> _PASSAGE PROVIDED_:
How about $$x = \frac{\operatorname{ln} (n)}{\operatorname{ln} \bigl(\operatorname{ln} (n)\bigr)} + \frac{\operatorname{ln} (n) \operatorname{ln} \bigl(\operatorname{ln} \bigl(\operatorname{ln} (n)\bigr)\bigr)}{\operatorname{ln} \bigl(\operatorname{ln} (n)\bigr)^{2}} - \frac{\operatorname{ln} (n) \operatorname{ln} \bigl(\operatorname{ln} \bigl(\operatorname{ln} (n)\bigr)\bigr)}{\operatorname{ln} \bigl(\operatorname{ln} (n)\bigr)^{3}} +\dots$$ You can find computaiton of asymptotics for the Lambert W function as Problem 4.2 in my paper Transseries for Beginners
As the other posters already pointed out, the Lambert W function is your friend here. If you take log on both sides then you get $$x \log(x) = \log(n)$$ If you assume that $x > 0$, then you can write $x = e^y$ (for $y = \log x$). Then it becomes $$e^y y = \log n$$ which has $y = W(\log n)$ as a solution, where $W$ is the (principal branch of the) Lambert W function. Thus the solution to your original problem is $x = e^{W(\log n)}$, which grows to $\infty$ as $n \rightarrow \infty$ (although very, very slowly: $e(W(\log(10^6))) \approx 7$).
And you can even simplify this solution since (by definition) $$e^{W(\log n)} W(\log n) = \log n$$ and therefore $$x = e^{W(\log n)} = \frac{\log n}{W(\log n)}.$$

> _SOURCE EXCERPT_:
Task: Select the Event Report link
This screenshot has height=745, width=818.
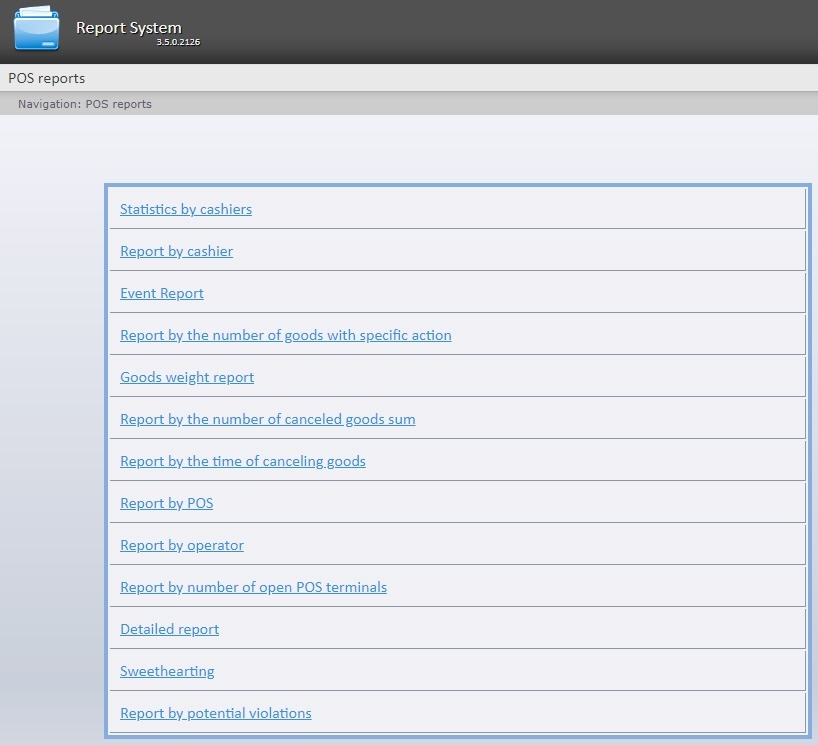Action: pos(162,293)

> _DESCRIPTION OF THE TASK_: In the Lambert W thread, what substitution is made for x once x is assumed to be positive? Rely only on the Lambert W thread, not the listing.

> _REPLY_: x is written as e^y, where y = log x.